“Oggi c’è un problema sociale molto serio: quello delle persone nella fascia di età 55-65 che una volta perso il lavoro si trovano progressivamente in condizioni di povertà. Si calcola che non più di uno su dieci riesce a trovare una nuova occupazione. Per queste persone è ragionevole allora pensare di introdurre un reddito minimo garantito”. Sono le parole di Tito Boeri, presidente dell’Inps, intervistato dal Corriere della Sera. Abbiamo discusso di questa proposta insieme a Luigino Bruni, professore di Economia politica all’Università Lumsa di Roma.



Che cosa ne pensa della proposta di tassare le pensioni più alte per aiutare gli ultra 55enni che perdono il lavoro?

La ritengo un’idea positiva, in quanto la redistribuzione dalle pensioni più alte verso chi ha perso il lavoro in età avanzata mi sembra una buona idea. Fa parte infatti del principio di fraternità espressione della modernità. Ho dei dubbi sul reddito minimo garantito per tutti.



Per quali motivi?

L’obiettivo deve essere quello di dare a tutti il lavoro, e non invece l’assegno per sopravvivere. Garantire a tutti il salario minimo di cittadinanza rischia di diventare una scorciatoia per evitare di combattere la disoccupazione. Anche perché poi la metà di questi soldi finirebbe nelle slot machine e nei gratta e vinci, come ci fa intuire il fatto che ogni anno in Italia sono spesi 90 miliardi di euro per il gioco d’azzardo. Non c’è nessuna garanzia del fatto che dare a tutti un salario minimo voglia dire aumentare il benessere delle persone.

Lei a partire da quale soglia tasserebbe le pensioni?
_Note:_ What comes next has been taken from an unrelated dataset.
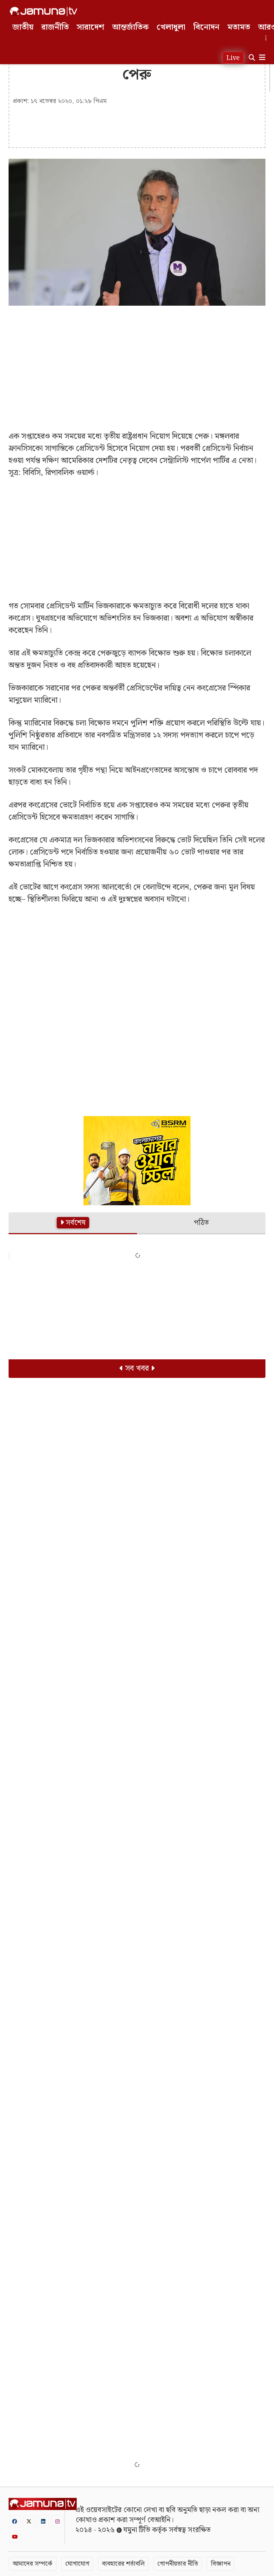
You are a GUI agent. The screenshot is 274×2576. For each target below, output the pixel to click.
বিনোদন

Ritengo che vada applicato un criterio di progressività a partire da una soglia minima da 2mila euro. In Italia esiste un numero non indifferente di persone che prendono 5mila euro al mese di stipendio, e questa la ritengo una grande ingiustizia. La disuguaglianza è sempre meno tollerata nella società contemporanea, perché oggi le persone sono più informate.

Una persona che prende 5mila euro di pensione però vuol dire che ha sempre pagato i contributi…

Sì, ma ha pagato meno di quello che riceverà, soprattutto se vivrà per altri 20 anni. Il sistema pensionistico in vigore ancora oggi è stato pensato negli anni ’60-’70, cioè in un mondo che aveva due caratteristiche che lo differenziavano da quello attuale. In primo luogo era ancora un mondo fortemente gerarchico, e quindi le persone più in alto nella scala sociale prendevano molto di più perché c’era una sorta di premio per la classe dirigente. Inoltre, normalmente la pensione durava cinque-dieci anni, in quanto ci si ritirava dal lavoro a 65 anni e si moriva a 75.

 

In che modo è possibile adeguare le pensioni al mondo che è cambiato?

Con le pensioni dovremmo cercate di riallineare le disparità durante la vita lavorativa, altrimenti diventano forme di rendita o vitalizi. Per esempio, in questo momento un professore universitario che va in pensione prende molto di più di quello che ha versato. Si sconta ancora oggi un mondo “feudale” che premiava molto le persone più in alto nella cala sociale. Personalmente non credo alla storia dei diritti acquisiti, è soltanto una bugia per giustificare delle rendite di posizione. Occorre quindi intervenire, anche se ciò va fatto con buonsenso, discutendo e condividendo le scelte. Tassare le pensioni più alte secondo modalità progressive è un segno di civiltà. Questa redistribuzione è una parte di quanto va fatto, anche se dovremmo fare molto di più.

 

Che cosa?

È necessario uno spostamento di reddito in favore delle giovani generazioni e verso lo stesso mondo della scuola che soffre di una grave carenza di risorse.